--- GIVEN ENTRIES ---
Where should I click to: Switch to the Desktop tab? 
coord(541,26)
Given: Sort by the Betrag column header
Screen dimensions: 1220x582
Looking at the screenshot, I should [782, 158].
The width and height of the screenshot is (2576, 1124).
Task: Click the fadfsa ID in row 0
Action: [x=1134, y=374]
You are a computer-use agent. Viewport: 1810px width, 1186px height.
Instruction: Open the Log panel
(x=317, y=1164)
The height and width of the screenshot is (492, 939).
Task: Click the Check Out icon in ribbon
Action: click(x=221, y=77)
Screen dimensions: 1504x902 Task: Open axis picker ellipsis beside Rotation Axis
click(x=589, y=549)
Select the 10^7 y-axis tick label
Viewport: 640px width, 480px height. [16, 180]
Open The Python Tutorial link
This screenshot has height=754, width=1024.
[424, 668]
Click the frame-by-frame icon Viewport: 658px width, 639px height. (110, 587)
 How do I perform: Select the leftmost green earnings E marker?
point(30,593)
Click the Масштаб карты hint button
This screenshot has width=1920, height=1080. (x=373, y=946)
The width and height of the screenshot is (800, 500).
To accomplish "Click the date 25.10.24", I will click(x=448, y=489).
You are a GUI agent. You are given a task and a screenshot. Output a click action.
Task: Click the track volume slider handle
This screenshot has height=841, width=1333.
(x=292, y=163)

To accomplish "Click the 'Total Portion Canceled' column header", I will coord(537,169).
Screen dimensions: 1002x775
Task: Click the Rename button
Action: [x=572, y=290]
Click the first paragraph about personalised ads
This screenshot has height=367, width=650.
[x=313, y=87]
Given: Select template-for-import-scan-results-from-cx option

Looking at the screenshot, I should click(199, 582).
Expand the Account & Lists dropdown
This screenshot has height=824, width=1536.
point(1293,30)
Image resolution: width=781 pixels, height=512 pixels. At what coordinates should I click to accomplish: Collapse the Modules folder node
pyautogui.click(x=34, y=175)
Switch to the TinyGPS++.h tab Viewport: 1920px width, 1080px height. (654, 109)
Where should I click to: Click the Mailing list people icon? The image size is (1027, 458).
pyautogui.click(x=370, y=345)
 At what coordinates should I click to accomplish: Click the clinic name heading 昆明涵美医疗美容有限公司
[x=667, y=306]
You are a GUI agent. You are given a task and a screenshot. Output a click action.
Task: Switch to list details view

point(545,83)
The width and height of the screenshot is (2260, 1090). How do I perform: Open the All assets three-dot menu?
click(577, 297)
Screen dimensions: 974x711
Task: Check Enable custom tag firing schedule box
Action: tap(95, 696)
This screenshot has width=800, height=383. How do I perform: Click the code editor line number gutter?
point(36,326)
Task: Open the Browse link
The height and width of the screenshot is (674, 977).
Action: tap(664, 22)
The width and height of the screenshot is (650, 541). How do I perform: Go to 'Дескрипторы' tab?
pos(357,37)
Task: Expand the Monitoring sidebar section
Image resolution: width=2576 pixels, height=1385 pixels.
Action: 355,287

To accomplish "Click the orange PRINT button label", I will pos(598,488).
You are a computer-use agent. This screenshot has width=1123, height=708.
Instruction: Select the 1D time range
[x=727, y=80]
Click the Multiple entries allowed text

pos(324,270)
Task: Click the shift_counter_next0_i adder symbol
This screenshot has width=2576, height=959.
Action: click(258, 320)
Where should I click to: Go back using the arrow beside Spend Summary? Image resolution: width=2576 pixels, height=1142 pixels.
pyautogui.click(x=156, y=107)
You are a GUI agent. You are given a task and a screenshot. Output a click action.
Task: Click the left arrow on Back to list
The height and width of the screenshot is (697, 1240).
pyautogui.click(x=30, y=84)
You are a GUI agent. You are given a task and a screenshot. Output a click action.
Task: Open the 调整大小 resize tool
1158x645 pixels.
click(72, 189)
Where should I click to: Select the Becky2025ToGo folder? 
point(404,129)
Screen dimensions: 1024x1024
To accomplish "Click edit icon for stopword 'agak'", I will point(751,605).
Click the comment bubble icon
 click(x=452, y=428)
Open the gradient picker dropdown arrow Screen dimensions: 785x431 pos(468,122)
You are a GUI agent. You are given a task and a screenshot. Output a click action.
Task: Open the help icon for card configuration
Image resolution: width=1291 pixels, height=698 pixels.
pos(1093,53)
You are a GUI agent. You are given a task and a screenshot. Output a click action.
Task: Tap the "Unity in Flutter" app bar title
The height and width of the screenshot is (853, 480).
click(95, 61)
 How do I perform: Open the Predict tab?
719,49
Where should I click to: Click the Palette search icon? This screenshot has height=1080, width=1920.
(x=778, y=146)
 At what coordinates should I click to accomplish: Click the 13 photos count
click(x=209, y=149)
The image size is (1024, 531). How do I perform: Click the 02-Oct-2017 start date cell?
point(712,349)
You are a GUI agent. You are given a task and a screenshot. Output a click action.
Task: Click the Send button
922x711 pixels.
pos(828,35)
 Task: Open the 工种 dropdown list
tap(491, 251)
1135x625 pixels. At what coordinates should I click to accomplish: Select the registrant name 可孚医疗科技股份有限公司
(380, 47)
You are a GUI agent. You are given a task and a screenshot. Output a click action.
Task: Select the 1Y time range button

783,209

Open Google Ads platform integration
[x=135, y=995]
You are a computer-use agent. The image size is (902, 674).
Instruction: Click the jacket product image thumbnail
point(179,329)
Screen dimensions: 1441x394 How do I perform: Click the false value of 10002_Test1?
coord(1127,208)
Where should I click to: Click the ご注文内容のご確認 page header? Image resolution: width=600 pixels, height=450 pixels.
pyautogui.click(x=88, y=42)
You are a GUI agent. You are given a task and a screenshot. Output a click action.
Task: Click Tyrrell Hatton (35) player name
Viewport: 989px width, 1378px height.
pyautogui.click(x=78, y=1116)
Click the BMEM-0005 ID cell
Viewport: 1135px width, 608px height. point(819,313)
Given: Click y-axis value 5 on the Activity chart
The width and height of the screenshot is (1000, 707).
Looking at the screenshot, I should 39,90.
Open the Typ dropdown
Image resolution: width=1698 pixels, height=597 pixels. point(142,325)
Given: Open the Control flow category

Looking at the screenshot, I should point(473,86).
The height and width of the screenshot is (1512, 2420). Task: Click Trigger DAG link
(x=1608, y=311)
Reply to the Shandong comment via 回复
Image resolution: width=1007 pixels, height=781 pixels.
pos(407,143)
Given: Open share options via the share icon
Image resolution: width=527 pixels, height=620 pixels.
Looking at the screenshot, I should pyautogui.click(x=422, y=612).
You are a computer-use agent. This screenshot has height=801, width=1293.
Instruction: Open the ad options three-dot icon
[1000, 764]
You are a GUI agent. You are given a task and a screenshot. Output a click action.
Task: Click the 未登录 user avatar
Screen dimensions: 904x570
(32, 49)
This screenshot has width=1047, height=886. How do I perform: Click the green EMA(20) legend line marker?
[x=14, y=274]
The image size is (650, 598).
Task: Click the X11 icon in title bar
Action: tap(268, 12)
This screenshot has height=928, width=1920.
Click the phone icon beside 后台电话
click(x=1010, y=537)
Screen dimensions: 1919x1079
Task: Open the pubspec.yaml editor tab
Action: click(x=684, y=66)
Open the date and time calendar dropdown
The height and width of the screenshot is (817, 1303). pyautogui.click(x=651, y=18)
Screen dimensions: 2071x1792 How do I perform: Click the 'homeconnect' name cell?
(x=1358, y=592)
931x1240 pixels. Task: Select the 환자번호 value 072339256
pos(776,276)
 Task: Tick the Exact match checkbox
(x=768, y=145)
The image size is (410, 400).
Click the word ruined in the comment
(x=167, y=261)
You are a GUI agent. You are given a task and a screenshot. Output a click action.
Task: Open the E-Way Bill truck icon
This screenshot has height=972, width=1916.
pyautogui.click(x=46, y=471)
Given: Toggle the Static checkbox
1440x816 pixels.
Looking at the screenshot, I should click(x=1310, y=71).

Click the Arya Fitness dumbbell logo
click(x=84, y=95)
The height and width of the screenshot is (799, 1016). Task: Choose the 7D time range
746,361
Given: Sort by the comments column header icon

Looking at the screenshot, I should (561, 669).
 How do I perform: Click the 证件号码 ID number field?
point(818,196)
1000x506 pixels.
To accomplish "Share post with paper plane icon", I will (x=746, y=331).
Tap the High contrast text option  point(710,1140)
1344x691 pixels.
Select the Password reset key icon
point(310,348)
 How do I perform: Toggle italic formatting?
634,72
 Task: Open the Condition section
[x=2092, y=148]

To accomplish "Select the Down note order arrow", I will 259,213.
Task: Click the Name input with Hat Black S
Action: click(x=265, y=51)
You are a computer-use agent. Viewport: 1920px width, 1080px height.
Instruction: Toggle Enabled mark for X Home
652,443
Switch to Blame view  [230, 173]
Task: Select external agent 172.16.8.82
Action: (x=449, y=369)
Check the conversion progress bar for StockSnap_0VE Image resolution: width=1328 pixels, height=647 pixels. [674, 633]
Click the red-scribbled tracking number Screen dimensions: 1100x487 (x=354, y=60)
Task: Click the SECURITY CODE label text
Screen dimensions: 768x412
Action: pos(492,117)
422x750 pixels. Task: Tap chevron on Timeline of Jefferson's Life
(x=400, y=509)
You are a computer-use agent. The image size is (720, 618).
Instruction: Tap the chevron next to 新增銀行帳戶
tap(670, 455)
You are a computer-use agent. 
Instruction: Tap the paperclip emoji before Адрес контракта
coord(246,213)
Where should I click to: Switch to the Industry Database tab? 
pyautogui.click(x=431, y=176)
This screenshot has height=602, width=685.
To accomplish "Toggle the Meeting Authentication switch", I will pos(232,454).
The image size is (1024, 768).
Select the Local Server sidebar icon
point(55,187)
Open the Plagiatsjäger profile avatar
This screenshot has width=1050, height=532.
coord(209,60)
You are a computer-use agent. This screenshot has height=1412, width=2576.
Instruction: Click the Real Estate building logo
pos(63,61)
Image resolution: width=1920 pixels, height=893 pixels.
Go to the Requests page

--- TO DO ---
Rewrite the records as a JSON list of strings, one string per line, starting with the line that contains "Given: Select template-for-import-scan-results-from-cx" and continuing through the line that contains "I will pos(598,488).", and leave out blank lines.

--- FINAL RESULT ---
[
  "Given: Select template-for-import-scan-results-from-cx option",
  "Looking at the screenshot, I should click(199, 582).",
  "Expand the Account & Lists dropdown",
  "This screenshot has height=824, width=1536.",
  "point(1293,30)",
  "Image resolution: width=781 pixels, height=512 pixels. At what coordinates should I click to accomplish: Collapse the Modules folder node",
  "pyautogui.click(x=34, y=175)",
  "Switch to the TinyGPS++.h tab Viewport: 1920px width, 1080px height. (654, 109)",
  "Where should I click to: Click the Mailing list people icon? The image size is (1027, 458).",
  "pyautogui.click(x=370, y=345)",
  " At what coordinates should I click to accomplish: Click the clinic name heading 昆明涵美医疗美容有限公司",
  "[x=667, y=306]",
  "You are a GUI agent. You are given a task and a screenshot. Output a click action.",
  "Task: Switch to list details view",
  "point(545,83)",
  "The width and height of the screenshot is (2260, 1090). How do I perform: Open the All assets three-dot menu?",
  "click(577, 297)",
  "Screen dimensions: 974x711",
  "Task: Check Enable custom tag firing schedule box",
  "Action: tap(95, 696)",
  "This screenshot has width=800, height=383. How do I perform: Click the code editor line number gutter?",
  "point(36,326)",
  "Task: Open the Browse link",
  "The height and width of the screenshot is (674, 977).",
  "Action: tap(664, 22)",
  "The width and height of the screenshot is (650, 541). How do I perform: Go to 'Дескрипторы' tab?",
  "pos(357,37)",
  "Task: Expand the Monitoring sidebar section",
  "Image resolution: width=2576 pixels, height=1385 pixels.",
  "Action: 355,287",
  "To accomplish \"Click the orange PRINT button label\", I will pos(598,488)."
]